#### Entries provided
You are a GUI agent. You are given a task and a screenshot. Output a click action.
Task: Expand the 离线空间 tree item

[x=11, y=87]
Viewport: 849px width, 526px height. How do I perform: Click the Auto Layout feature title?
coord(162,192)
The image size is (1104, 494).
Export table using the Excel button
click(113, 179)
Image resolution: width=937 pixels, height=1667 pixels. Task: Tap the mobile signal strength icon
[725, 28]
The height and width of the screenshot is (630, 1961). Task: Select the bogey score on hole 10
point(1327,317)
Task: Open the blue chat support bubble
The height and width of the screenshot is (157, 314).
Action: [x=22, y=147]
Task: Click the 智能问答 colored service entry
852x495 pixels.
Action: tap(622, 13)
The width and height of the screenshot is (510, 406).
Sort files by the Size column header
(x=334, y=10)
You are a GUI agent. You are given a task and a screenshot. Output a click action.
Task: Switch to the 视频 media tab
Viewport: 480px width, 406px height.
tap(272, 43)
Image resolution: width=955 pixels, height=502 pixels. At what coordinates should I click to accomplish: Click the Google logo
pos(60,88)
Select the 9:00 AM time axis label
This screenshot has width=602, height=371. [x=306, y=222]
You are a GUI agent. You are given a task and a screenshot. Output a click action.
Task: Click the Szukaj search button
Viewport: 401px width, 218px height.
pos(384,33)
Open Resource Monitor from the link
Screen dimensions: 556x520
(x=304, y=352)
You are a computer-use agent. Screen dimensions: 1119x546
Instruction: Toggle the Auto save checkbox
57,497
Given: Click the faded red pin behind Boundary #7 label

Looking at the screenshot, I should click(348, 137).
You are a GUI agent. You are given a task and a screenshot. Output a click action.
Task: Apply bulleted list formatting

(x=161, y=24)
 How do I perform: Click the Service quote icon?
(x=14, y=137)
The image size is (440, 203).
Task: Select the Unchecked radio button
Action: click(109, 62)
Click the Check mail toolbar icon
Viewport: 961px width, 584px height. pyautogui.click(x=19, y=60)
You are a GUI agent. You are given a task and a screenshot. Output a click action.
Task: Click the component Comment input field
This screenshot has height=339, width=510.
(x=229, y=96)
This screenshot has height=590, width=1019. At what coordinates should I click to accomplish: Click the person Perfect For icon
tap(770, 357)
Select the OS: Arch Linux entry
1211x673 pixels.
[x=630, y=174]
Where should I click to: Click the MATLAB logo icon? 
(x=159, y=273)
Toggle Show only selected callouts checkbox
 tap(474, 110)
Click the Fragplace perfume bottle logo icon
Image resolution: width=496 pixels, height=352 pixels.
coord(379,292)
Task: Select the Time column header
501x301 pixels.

#### Your assignment
Restate the full material word for word.

#### Solved problem
You are a GUI agent. You are given a task and a screenshot. Output a click action.
Task: Expand the 离线空间 tree item

[x=11, y=87]
Viewport: 849px width, 526px height. How do I perform: Click the Auto Layout feature title?
coord(162,192)
The image size is (1104, 494).
Export table using the Excel button
click(113, 179)
Image resolution: width=937 pixels, height=1667 pixels. Task: Tap the mobile signal strength icon
[725, 28]
The height and width of the screenshot is (630, 1961). Task: Select the bogey score on hole 10
point(1327,317)
Task: Open the blue chat support bubble
The height and width of the screenshot is (157, 314).
Action: [x=22, y=147]
Task: Click the 智能问答 colored service entry
852x495 pixels.
Action: tap(622, 13)
The width and height of the screenshot is (510, 406).
Sort files by the Size column header
(x=334, y=10)
You are a GUI agent. You are given a task and a screenshot. Output a click action.
Task: Switch to the 视频 media tab
Viewport: 480px width, 406px height.
tap(272, 43)
Image resolution: width=955 pixels, height=502 pixels. At what coordinates should I click to accomplish: Click the Google logo
pos(60,88)
Select the 9:00 AM time axis label
This screenshot has width=602, height=371. [x=306, y=222]
You are a GUI agent. You are given a task and a screenshot. Output a click action.
Task: Click the Szukaj search button
Viewport: 401px width, 218px height.
pos(384,33)
Open Resource Monitor from the link
Screen dimensions: 556x520
(x=304, y=352)
You are a computer-use agent. Screen dimensions: 1119x546
Instruction: Toggle the Auto save checkbox
57,497
Given: Click the faded red pin behind Boundary #7 label

Looking at the screenshot, I should click(348, 137).
You are a GUI agent. You are given a task and a screenshot. Output a click action.
Task: Apply bulleted list formatting

(x=161, y=24)
 How do I perform: Click the Service quote icon?
(x=14, y=137)
The image size is (440, 203).
Task: Select the Unchecked radio button
Action: click(109, 62)
Click the Check mail toolbar icon
Viewport: 961px width, 584px height. pyautogui.click(x=19, y=60)
You are a GUI agent. You are given a task and a screenshot. Output a click action.
Task: Click the component Comment input field
This screenshot has height=339, width=510.
(x=229, y=96)
This screenshot has height=590, width=1019. At what coordinates should I click to accomplish: Click the person Perfect For icon
tap(770, 357)
Select the OS: Arch Linux entry
1211x673 pixels.
[x=630, y=174]
Where should I click to: Click the MATLAB logo icon? 
(x=159, y=273)
Toggle Show only selected callouts checkbox
 tap(474, 110)
Click the Fragplace perfume bottle logo icon
Image resolution: width=496 pixels, height=352 pixels.
coord(379,292)
Task: Select the Time column header
501x301 pixels.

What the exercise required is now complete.